Severe acute respiratory syndrome coronavirus 2 (SARS-CoV-2), the virus that causes coronavirus disease 2019 (COVID-19), has led to an unprecedented public health emergency worldwide. While common cold symptoms are observed in mild cases, COVID-19 is accompanied by multiorgan failure in severe patients. Organ damage in COVID-19 patients is partially associated with the indirect effects of SARS-CoV-2 infection (e.g., systemic inflammation, hypoxic-ischemic damage, coagulopathy), but early processes in COVID-19 patients that trigger a chain of indirect effects are connected with the direct infection of cells by the virus.

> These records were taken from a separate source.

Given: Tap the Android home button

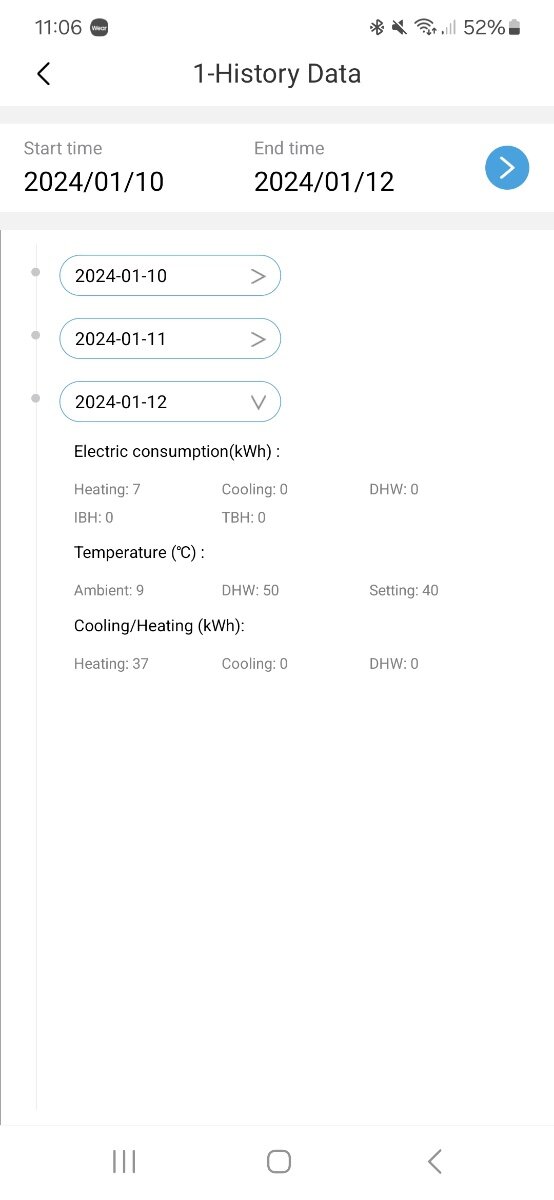Looking at the screenshot, I should pyautogui.click(x=279, y=1161).
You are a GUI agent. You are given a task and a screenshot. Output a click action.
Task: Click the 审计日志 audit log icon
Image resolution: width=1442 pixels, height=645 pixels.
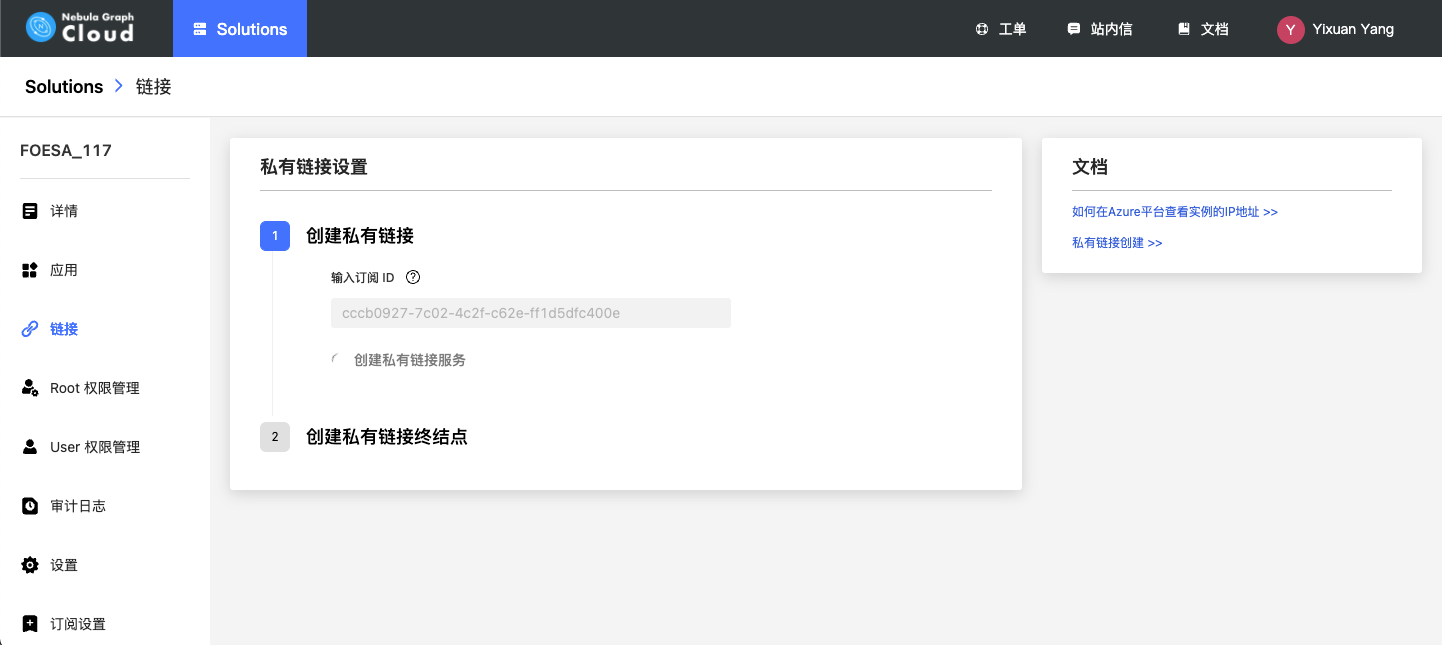tap(30, 506)
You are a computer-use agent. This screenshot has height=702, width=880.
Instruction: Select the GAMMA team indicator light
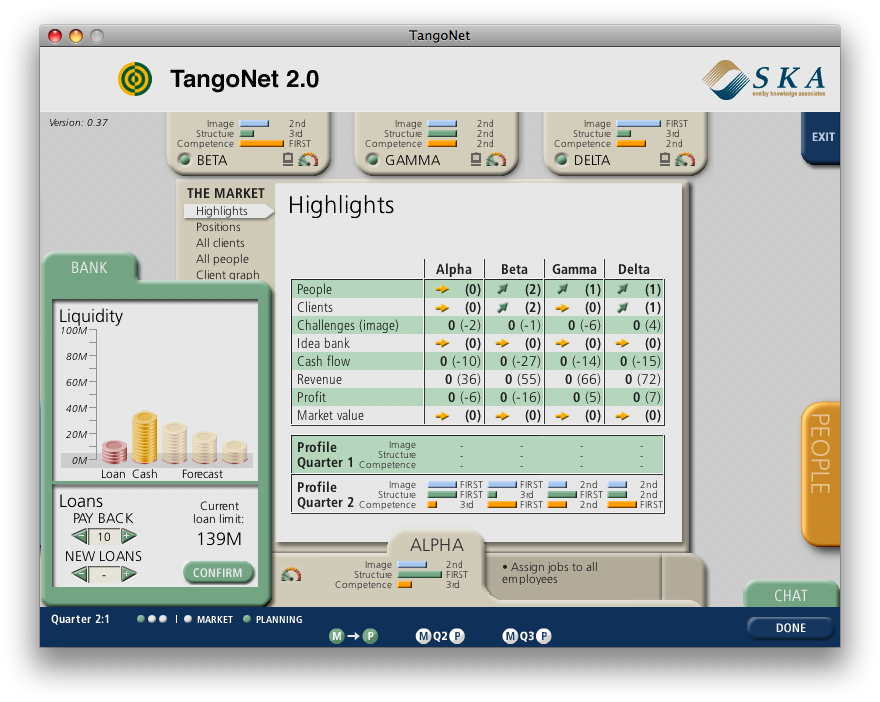[372, 159]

To understand the virus transmission routes and the reasons for the wide-spectrum of complications and severe outcomes of COVID-19, it is important to identify the cells targeted by SARS-CoV-2. This review summarizes the major steps of investigation and the most recent findings regarding SARS-CoV-2 cellular tropism and the possible connection between the early stages of infection and multiorgan failure in COVID-19. The SARS-CoV-2 pandemic is the first epidemic in which data extracted from single-cell RNA-seq (scRNA-seq) gene expression data sets have been widely used to predict cellular tropism. The analysis presented here indicates that the SARS-CoV-2 cellular tropism predictions are accurate enough for estimating the potential susceptibility of different cells to SARS-CoV-2 infection; however, it appears that not all susceptible cells may be infected in patients with COVID-19.